Do you enjoy physical touch? Did you find massage beneficial for relieving aches and pains during pregnancy? Are you craving some self-care and healing now that your baby has arrived? If you answered yes to any of these questions, a postpartum massage might be just what you’re looking for. A postpartum massage is a full body massage that occurs within the first 12 weeks after you give birth to your baby. Keep reading to learn how postpartum massage can benefit you, and what to expect.

Benefits of postpartum massage

While postpartum massages usually include many of the same elements of regular massages, receiving one within the first 12 weeks postpartum can benefit your mood and speed up healing. Women who get a massage after giving birth will likely notice numerous benefits to their body and mood that are associated with massage in general.

If you have had a cesarean delivery, talk to both your doctor and massage therapist to be sure it is safe. Some massage therapists will not work on people who have had surgery in the last 6 weeks.

If you’ve had blood clots in your pregnancy or previously, your doctor will likely have already recommended you avoid massage. It is always a good idea to check with your doctor when it is safe to resume massage.

Some general benefits of massage include:

  • pain relief
  • stress reduction
  • relaxation
  • increased circulation

While these are good enough reasons for anyone to want a massage, new mothers in particular may consider massage. Massage offers specific benefits for your health during the fourth trimester.

Benefits of massage for the postpartum mom include:

  • Reduced swelling. Many mothers find that their body swells during labor. Massaging can help to redistribute water within the body and encourage the draining and circulation of excess fluids.
  • Improved milk production. For moms seeking an increase in their breast milk supply, massage can be a great way to increase circulation and the necessary hormones to make this happen, as evidenced in this 2020 study.
  • Reduced anxiety and depression. Many new parents experience the “baby blues” or even postpartum depression. Getting a massage can help to decrease stress contributing to these anxious and depressed feelings.
  • Better sleep. Everyone knows new parents need as much sleep as they can get! Massage can help parents relax and get their body ready for deep, restorative sleep.

Uterine massage

After birth, your nurses or midwife most likely performed fundal massage. Fundal massage is a uterine massage technique used by medical professionals to help the uterus contract back down to its usual size.

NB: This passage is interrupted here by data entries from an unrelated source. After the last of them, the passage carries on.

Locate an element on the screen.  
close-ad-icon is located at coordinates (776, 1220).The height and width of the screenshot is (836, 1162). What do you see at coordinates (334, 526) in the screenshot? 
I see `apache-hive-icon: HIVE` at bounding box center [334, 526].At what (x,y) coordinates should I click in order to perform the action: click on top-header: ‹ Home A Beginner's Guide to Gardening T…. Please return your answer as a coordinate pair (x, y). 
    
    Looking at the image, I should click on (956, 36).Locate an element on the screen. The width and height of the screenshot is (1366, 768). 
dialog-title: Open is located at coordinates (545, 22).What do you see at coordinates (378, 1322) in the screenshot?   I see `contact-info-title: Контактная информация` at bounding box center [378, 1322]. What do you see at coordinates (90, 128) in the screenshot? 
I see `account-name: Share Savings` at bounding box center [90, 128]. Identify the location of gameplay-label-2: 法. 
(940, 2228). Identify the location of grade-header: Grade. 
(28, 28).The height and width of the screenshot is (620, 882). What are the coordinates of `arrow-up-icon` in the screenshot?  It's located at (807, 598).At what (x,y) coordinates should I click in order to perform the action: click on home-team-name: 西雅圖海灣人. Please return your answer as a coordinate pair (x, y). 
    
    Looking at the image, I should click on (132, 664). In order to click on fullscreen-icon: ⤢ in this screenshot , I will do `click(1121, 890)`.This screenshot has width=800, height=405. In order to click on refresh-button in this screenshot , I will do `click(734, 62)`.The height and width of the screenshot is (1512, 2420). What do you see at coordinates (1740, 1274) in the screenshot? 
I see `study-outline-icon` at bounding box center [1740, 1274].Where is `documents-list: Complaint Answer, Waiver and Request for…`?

It is thought that light abdominal massage may continue to be beneficial for up to 2 or 3 weeks after birth, until lochia is clear. But proceed with caution: Uterine massage can be harmful if too much pressure is applied. Be sure to talk to your doctor or medical provider before attempting abdominal massage at home or with a massage therapist.

Abdominal massage is not recommended for 6 weeks after a cesarean delivery.

How to prepare for postpartum massage

Ideally you’ll arrange for someone else to be in charge of your newborn, so you don’t have to worry whether they’re awake or asleep during your massage. While it’s nice to have your little one close by, baby cries are not the most relaxing sound!

Many different massage approaches are appropriate for a postpartum mom. A postpartum massage might include acupressure, and foot reflexology. It can also include a Swedish massage, manual lymphatic drainage (MLD) a massage technique used to help reduce swelling or Jamu massage, a traditional Southeast Asian postpartum massage designed to relax and heal the postpartum body. Hot stone massage can also help increase circulation.

Some women prefer a lighter style of massage during the postpartum period while others enjoy deeper techniques, myofascial release or craniosacral therapy.

Whatever type of massage style you choose, make sure to ask about your provider’s experience with prenatal and postpartum massage. They should be willing to work with you to find positions during the massage that are comfortable. At Evolve we have specialized pillows to keep pregnant women comfortable pre-birth, but they can also be used to modify your massage position after delivery.


You can start postpartum massage as soon as you feel ready. A 2016 study found that a back massage one day after delivery significantly reduced anxiety in new mothers.

If you had a C-section or complicated delivery, always check with your doctor before getting your first postpartum massage. Certain massage techniques may not be appropriate for your specific recovery. It is important to communicate information about your birth process with your massage therapist prior to your first postpartum massage so they are able to tailor their techniques to your particular needs.

There is no exact timeline for how frequently you should get postpartum massages. Many new moms enjoy massages every week or two during the first few months after they give birth, but others will only receive one or two massages. At Evolve, our RMT Nancy Na will work with you to create a treatment plan that works for you. Being a mom herself she understands recovery can vary and it can be unique for every new mom.


We’ve long known that human touch can be powerful, and postpartum massage uses the advantages associated with touch to help women heal following labor.

There are countless benefits of getting a massage after you give birth. They include reducing postpartum stress and anxiety, increasing milk production, and even reducing swelling.

Before beginning your massage therapy routine, be sure to check with your doctor or midwife to ensure your body is healed enough to begin. Also, note that the advice in this article doesn’t replace personalized medical advice from a professional.

However you decide to include massage in your postpartum healing routine, the benefits will surely help you settle into your new life with your baby.